原子力発電におけるエロージョン・コロージョンの脅威

- エロージョン・コロージョンとはエロージョン・コロージョン(E/C)は、腐食の一種であり、高速で移動する流体の影響によって、材料の表面が摩耗していく現象を指します。これは、単なる腐食と摩耗が組み合わさったものではなく、両者が複雑に影響し合い、相乗効果によって材料の劣化が著しく加速する現象です。腐食摩耗と呼ばれることもあります。原子力発電所においては、配管やタービンなど、常に高速の流体が流れる機器が多く存在するため、E/Cは深刻な問題となりえます。例えば、配管内を流れる冷却水は、高速で流れることで配管内壁に乱流を生じさせ、金属表面の保護皮膜を破壊してしまいます。さらに、破壊された箇所に水が流れ込むことで、腐食が促進されてしまうのです。E/Cの発生には、流体の速度や温度、化学組成、そして材料の種類など、様々な要因が複雑に関係しています。
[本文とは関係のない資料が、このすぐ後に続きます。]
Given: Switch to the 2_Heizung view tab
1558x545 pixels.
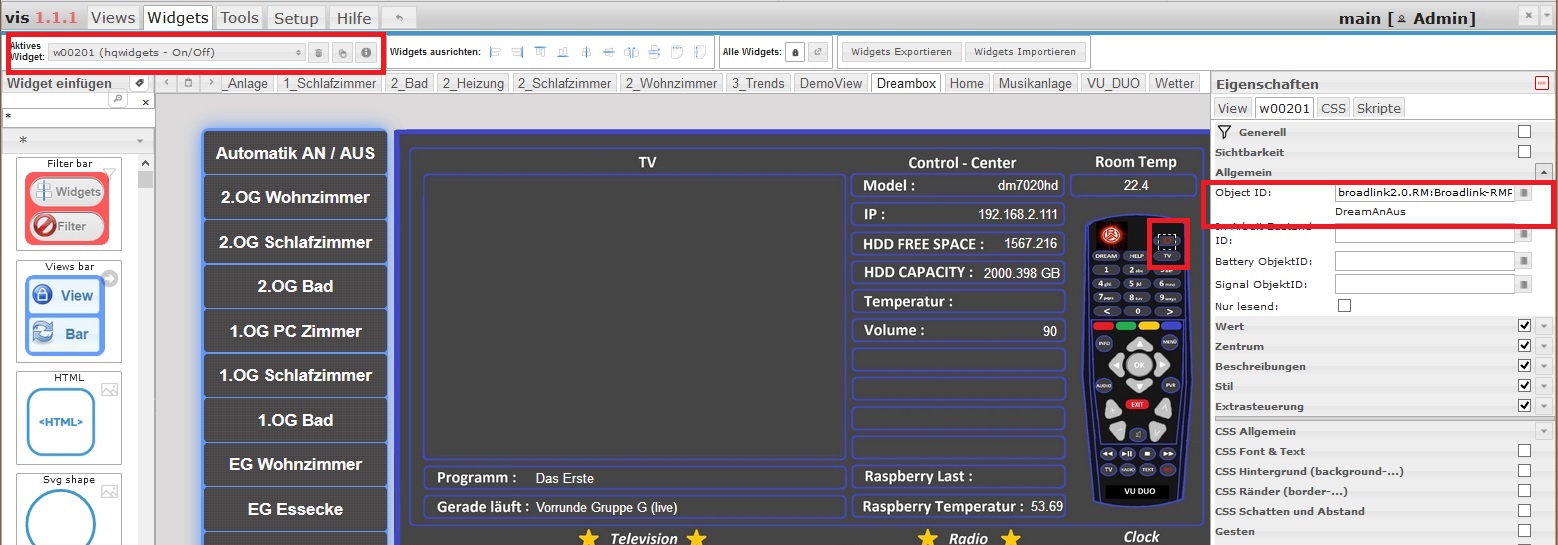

流体の速度が速ければ速いほど、また温度が高ければ高いほど、E/Cのリスクは高まります。同様に、腐食性を持つ物質を含む流体や、耐食性の低い材料を使用した場合にも、E/Cは発生しやすくなります。原子力発電所の安全性確保のためには、E/Cの発生メカニズムを理解し、適切な対策を講じることが不可欠です。